55 Besucher erleben in Halle-Stockkämpen kurzweilige Aufführung des Theaters Töfte
Faust mit 20 Puppen im Garten

Halle-Hörste (WB). „Und jetzt erwarten Sie 12.111 Verse in rund acht Stunden!“, begrüßt Ralf Kiekhöfer fröhlich die 55 Kulturhungrigen im Café im Alten Pfarrhaus in Stockkämpen. Glücklicherweise ist das nur ein Scherz. Ralf Kiekhöfer hat den Dr. Faust von Goethe nämlich „verdichtet“ – puppen- und besucherfreundlich.

Montag, 20.07.2020, 21:00 Uhr
„Mein schönes Fräulein, darf ich’s wagen...“ Mit diesem Goethe-Zitat zeigt Schauspieler Ralf Kiekhöfer, dass Dr. Faust nicht nur außer Rand und Band ist, sondern auch sämtlichen Frauen verfällt – auch denen im Publikum. Foto: Eische Loose
„Mein schönes Fräulein, darf ich’s wagen...“ Mit diesem Goethe-Zitat zeigt Schauspieler Ralf Kiekhöfer, dass Dr. Faust nicht nur außer Rand und Band ist, sondern auch sämtlichen Frauen verfällt – auch denen im Publikum. Foto: Eische Loose

Im Biergarten und auf der Wiese stehen die Tische, an denen es an diesem Kulturabend um einen der größten Dichter Deutschlands geht. Unzählige Male sind die Verse zitiert, kennt ein jeder des „Pudels Kern“, den Goethe im Schauspiel vom Dr. Faust einzufangen versuchte. Dennoch erscheint die Geschichte immer wieder neu, die Ralf Kiekhöfer direkt am Anfang prosaisch zusammenfasst: „Ein enttäuschter alter Mann sucht das Glück und verliebt sich dabei.

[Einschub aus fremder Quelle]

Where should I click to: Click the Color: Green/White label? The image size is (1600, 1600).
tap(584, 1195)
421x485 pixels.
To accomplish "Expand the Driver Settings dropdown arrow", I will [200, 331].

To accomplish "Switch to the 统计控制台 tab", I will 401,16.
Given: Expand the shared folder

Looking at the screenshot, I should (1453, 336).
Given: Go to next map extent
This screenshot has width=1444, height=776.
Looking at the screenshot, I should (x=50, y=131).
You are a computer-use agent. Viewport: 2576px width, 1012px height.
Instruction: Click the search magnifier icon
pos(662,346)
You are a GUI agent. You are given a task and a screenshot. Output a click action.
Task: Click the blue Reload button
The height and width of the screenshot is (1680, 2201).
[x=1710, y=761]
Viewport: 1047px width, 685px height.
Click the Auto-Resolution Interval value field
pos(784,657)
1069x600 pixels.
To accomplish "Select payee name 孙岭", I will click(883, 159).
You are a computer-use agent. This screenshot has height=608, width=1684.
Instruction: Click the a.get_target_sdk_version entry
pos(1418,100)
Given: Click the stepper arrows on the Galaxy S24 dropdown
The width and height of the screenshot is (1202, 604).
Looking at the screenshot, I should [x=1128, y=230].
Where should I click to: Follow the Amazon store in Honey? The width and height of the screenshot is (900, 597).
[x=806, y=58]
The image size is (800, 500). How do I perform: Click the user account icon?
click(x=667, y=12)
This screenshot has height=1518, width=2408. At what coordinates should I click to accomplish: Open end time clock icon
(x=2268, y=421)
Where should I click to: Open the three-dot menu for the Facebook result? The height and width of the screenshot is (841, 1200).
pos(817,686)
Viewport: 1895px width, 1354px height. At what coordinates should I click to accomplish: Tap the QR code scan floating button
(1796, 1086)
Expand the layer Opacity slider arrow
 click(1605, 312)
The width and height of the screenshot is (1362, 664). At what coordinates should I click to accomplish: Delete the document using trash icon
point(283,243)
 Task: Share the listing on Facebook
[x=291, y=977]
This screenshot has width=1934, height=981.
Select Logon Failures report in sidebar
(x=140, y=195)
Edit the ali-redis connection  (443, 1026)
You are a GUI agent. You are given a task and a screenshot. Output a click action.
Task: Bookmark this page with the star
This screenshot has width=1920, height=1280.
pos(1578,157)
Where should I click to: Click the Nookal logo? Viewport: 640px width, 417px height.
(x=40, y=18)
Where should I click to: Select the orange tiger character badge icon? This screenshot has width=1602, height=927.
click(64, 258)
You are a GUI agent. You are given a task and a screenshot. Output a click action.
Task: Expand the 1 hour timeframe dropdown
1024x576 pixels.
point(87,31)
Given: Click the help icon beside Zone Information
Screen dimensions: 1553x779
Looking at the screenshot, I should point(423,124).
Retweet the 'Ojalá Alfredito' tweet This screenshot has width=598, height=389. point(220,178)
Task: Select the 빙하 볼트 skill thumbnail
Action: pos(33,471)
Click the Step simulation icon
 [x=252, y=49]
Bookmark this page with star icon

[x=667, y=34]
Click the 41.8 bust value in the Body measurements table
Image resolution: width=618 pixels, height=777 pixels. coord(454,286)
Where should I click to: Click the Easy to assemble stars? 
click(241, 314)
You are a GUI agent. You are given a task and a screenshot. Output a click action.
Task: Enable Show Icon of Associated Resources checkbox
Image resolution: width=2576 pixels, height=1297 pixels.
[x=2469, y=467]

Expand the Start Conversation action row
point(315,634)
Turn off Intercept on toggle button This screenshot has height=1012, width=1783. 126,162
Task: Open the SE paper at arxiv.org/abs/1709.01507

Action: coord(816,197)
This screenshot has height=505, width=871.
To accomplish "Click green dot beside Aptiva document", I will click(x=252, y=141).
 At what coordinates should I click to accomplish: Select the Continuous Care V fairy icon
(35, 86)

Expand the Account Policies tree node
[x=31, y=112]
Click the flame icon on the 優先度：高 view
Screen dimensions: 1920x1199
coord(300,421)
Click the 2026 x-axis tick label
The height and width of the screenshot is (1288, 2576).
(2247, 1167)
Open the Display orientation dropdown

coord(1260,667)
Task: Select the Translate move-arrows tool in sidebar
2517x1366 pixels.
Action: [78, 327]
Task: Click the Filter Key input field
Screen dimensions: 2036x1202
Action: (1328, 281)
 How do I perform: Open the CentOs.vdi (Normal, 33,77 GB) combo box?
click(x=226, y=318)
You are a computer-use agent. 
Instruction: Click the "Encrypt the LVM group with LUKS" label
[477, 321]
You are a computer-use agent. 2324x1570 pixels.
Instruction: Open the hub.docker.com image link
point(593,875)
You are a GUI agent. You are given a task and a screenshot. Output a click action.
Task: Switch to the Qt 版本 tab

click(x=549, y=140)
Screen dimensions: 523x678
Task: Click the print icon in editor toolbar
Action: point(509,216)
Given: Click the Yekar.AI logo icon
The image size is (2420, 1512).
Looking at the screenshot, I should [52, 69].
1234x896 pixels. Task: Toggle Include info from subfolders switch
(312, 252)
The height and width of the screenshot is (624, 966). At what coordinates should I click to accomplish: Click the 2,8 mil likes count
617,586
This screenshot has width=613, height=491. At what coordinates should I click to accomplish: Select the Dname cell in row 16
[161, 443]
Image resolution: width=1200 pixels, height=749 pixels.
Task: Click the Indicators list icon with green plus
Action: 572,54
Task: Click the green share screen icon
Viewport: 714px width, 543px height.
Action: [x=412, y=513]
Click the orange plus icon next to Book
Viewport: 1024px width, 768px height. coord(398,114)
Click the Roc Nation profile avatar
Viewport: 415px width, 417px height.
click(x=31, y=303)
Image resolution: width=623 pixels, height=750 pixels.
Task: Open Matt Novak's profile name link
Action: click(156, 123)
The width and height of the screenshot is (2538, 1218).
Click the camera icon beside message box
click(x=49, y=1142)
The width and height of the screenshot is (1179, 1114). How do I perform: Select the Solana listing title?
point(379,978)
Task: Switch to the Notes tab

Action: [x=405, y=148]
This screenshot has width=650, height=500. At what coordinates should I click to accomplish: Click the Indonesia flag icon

Dann vergisst er das Mädchen.“ Genauso unverschnörkelt ist denn auch die „Verdichtung“, bei der Kiekhöfer nurmehr 371 Verse benötigt. Sie sind aufgeteilt auf 20 Puppen und 67 Minuten.

Neue ausdrucksstarke Puppen angefertigt

Dabei hat sich der Schauspieler erst kürzlich neue ausdrucksstarke Puppen anfertigen lassen. Wer also die erste Darbietung seines Töfte-Theaters in der Städtischen Galerie schon kennt, ist überrascht. Keine Überraschung hingegen ist die Hingabe, mit der Schauspieler und Puppen verschmelzen. Ralf Kiekhöfer spielt nicht nur die Klappmaul- und Fingerpuppen, er spielt auch mit ihnen, als seien ihre Rollen echt.

So ist es nicht nur seine Hand, die Faust das Gift reicht und Gretchen die Fußnägel lackiert. Er spricht auch mit Mephisto, singt seine eigene Version von „Sympathy for the devil“. Dabei lässt er die Puppen fliegen, sterben und chillen, trägt sie aber auch ganz nah ans Publikum. Immerhin verfällt Dr. Faust wegen Mephisto allen Frauen, auch den Zuschauerinnen. Die sind daher schnell in das Stück hinein gesogen.

„Latin Rocks“ am 25. Juli

Da stört auch keine Menü-Folge. Denn die Gastgeber haben sich zum Kulturabend ein passendes Dinner einfallen lassen. So gibt es Goethe-Suppe aus Erbsen, Gretchen-Salat mit „Hund“, nämlich Hühnchen und Mephistos Matjessalat. Der oftmals so lange entbehrte Kulturgenuss wird für alle ein echter Höhepunkt.

Daher hat das Café auch schon weiter voraus geplant. „Wir wollen aber keine großen Events beginnen, sondern geruhsam Kultur anbieten“, sagt Gastgeberin Ilka Bischoff. Am kommenden Samstag, 25. Juli, können sich Besucher, die sich zuvor angemeldet haben, daher nach Lateinamerika begeben. Denn dann spielt die Gruppe „Latin Rocks“ aus Bielefeld. Anmeldungen unter Telefon 0178-8 45 40 83 oder per E-Mail: info@cafe-altes-pfarrhaus.de.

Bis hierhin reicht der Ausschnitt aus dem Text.